His decision earlier this year to delay moving the football program to NCAA Division I-A left a badly split board, as well as divided loyalties among the school's alumni.
"There needs to be an environment in which the administration and the board of trustees can work effectively," Gainous said. "It needs some work."
Gov. Jeb Bush, who appoints the trustees at Florida 11 public universities, said it was the board's decision to make and he supported that duty.
"It is my sincere hope that the interests of FAMU's students remain the school's number one priority," Bush said in a statement released from his office. "As the university moves forward, it is important to continue that proud tradition and serve its students well."
Trustees chairman James Corbin, who has feuded with the president and other board members, called it a sad day for the university.
"You never like to do this," said Corbin, who added he would initiate a national search for a replacement.
"I'm really shocked," said Marcie Forgue, a senior psychology major from Pompano Beach. "He (Gainous) still needs more time. He had to reconstruct FAMU."
Gainous faced tougher scrutiny from FAMU boosters and alumni, as well state officials as well, than his predecessor.
Frederick Humphries was president for 16 years and credited with a growth in prestige and enrollment. He pulled millions from corporate America and landed more black national merit scholars than Stanford, Harvard and other elite private schools.
One of the four trustees who supported Gainous criticized the ouster.
"It is a railroad job," Barney Bishop III said. "This agenda was manipulated to get the result that they wanted."
Bishop said he feared the decision to remove Gainous will slow Florida A&M's fundraising efforts.
"People are going to wait and decide whether they're going to give any more money until they see who the new leader is," Bishop said. "That's a shame, because we need those dollars."
However, the school's alumni association and faculty senate backed the change.
"He did take responsibility for a lot of things," said professor William Tucker, president of FAMU's Chapter of the United Faculty of Florida. "Sooner or later, you can't continue to say, 'sorry I made a mistake.'"
"Too much water had gone under the bridge for the situation to be salvageable," Tucker said.
A 2003 review found that the school's construction budget was off by more than $3 million, that it did not bill the federal government for $3 million spent from a grant program and that about $1.5 million in surplus money was used to pay contractors who had never been paid.
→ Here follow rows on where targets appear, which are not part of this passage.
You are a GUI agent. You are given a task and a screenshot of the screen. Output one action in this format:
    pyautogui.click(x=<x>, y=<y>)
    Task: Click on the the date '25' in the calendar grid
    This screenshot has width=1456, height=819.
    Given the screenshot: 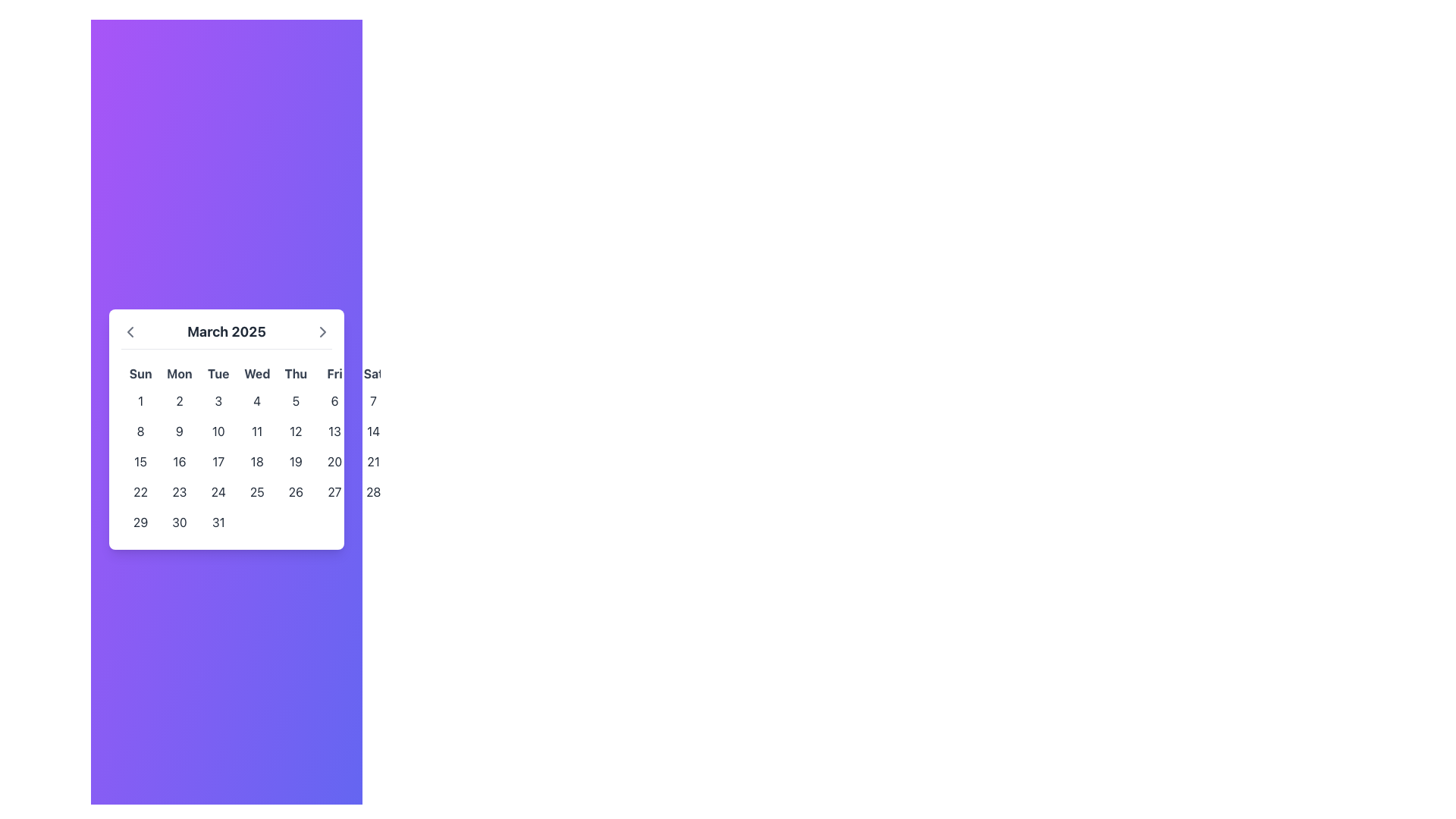 What is the action you would take?
    pyautogui.click(x=257, y=491)
    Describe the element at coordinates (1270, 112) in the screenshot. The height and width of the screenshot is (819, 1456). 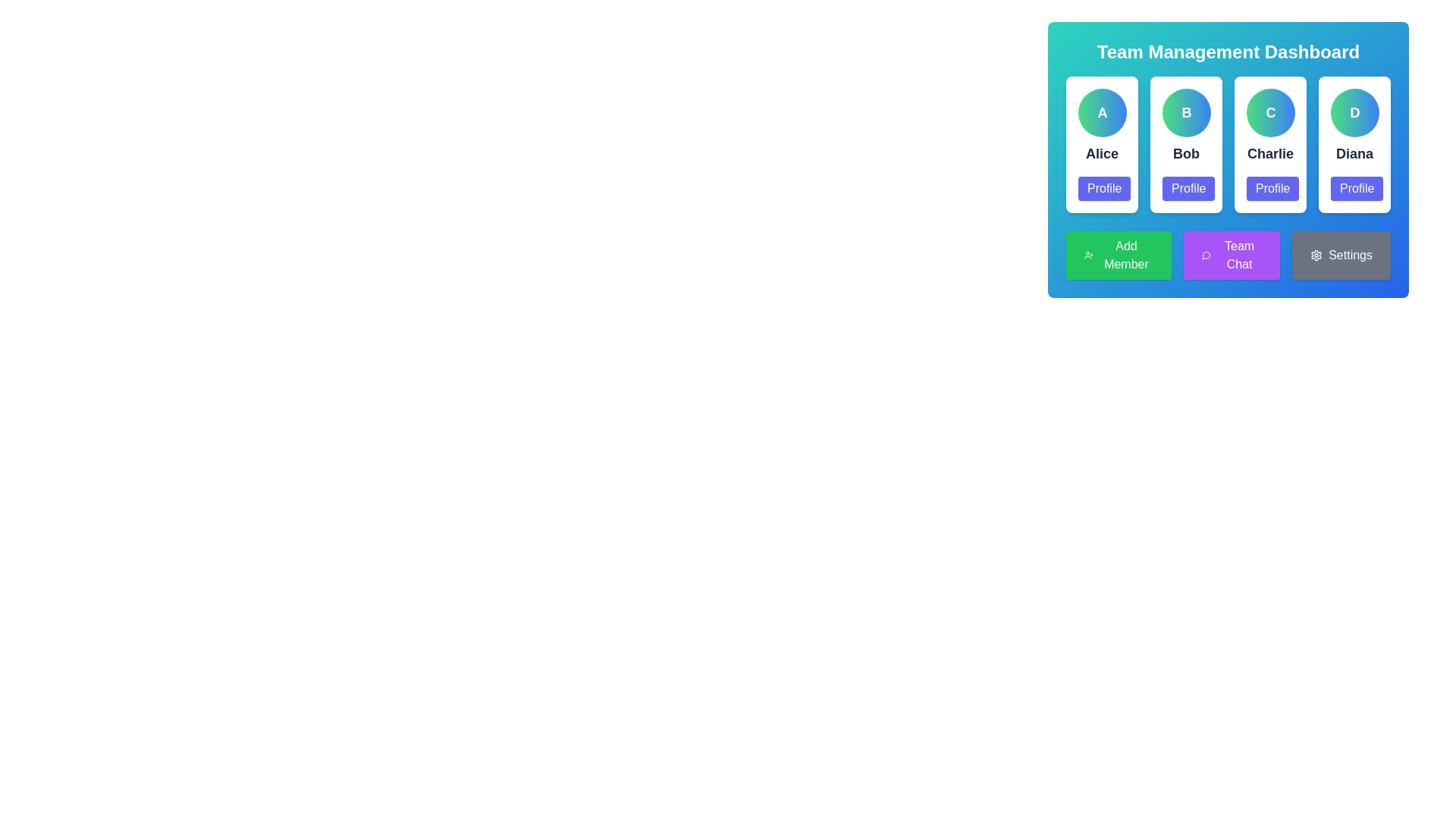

Two ex-workers were charged last year with diverting more than $21,000 from financial aid checks to themselves.
Gainous ordered a review of the school's finances after the accounting problems were disclosed and in December he announced the school had recovered $3 million in missing construction dollars.
The problems date back at least 20 years. Students then were attending classes without paying tuition and had unacceptable delinquency rates on repaying federal loans, a state auditor general report disclosed in 1983.
The school, founded in 1887, has 13,000 students, about a third of the size of neighboring Florida State University, which sits less than a mile away.
Before coming to FAMU, Gainous worked for 14 years as chancellor of Alabama's two-year college system, restructuring that state's community and junior colleges, which included merging more than 20 schools.
Before going to Alabama, he worked as administrator at St. Petersburg Junior College and with state education departments in Florida and Kansas.